Ronn Sutton (born December 17, 1952) is a Canadian illustrator and comic book artist.

He has drawn several hundred comic books over the past four decades, including a nine-year period illustrating nearly fifty issues of Elvira, Mistress of the Dark for Claypool Comics from 1998 to 2006.

==Career==
Sutton's comics career began in 1973 with his artwork appearing in issues of the Canadian newsstand comic ORB Magazine, as well as anonymously penciling and inking many pages of Howard Chaykin's Sword of Sorcery for DC Comics (although he hid his initials drawn into a sword handle in issue #3, page 23). Over the decades, he has drawn for a variety of publishers that have included Vortex Comics, Renegade Press, Northstar, Brainstorm, Draculina, Caliber Comics, Millennium Publications, Claypool Comics, Dark Horse Comics, Moonstone Books and more. Sutton has drawn issues of The Man from U.N.C.L.E., Cases of Sherlock Holmes, Vampira, Draculina, Fear Agent, The Phantom, Honey West and many others.

In 2015, Motorbooks published the 96-page graphic novel Lucifers Sword M.C.: Life and Death in an Outlaw Motorcycle Club, scripted by Hells Angel Phil Cross and illustrated by Sutton.
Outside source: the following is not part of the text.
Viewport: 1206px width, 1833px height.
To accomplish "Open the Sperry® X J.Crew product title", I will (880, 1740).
That same year saw publication of the true military comic Victims of War, written by Colonel Pat Stogran and illustrated by Sutton, about PTSD and other difficulties suffered by veterans who had served in Afghanistan.
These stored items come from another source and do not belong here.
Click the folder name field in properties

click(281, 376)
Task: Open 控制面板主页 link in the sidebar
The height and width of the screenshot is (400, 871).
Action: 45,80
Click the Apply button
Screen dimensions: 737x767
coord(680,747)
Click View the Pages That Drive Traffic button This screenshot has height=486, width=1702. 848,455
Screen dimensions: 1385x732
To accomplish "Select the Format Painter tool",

Sutton has done extensive magazine and newspaper illustration for Maclean's, Canadian Business, Saturday Night, Owl, National Post, etc., as well as providing freelance courtroom sketches for seven years for television and newspapers.
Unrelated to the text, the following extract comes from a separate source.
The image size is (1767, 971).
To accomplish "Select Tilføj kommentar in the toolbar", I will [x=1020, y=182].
He has worked periodically in animation (the television series The Savage Dragon and Rescue Heroes), provided over ninety on-screen drawings for the true-crime television series Natural Born Outlaws, and was nominated thirteen times between 1997 and 2009 for the Prix Aurora Award, the Canadian science-fiction award for artistic achievement.

Sutton has often collaborated with writer Janet Hetherington on a variety of published comics since the early 1990s.

Beginning March 10, 2018, Edgar Rice Burroughs Inc. launched an online weekly comic strip adaptation of the Burroughs 1915 novella The Man-Eater, written by Martin Powell, drawn by Sutton and coloured by Becka Kinzie as a regular ongoing feature.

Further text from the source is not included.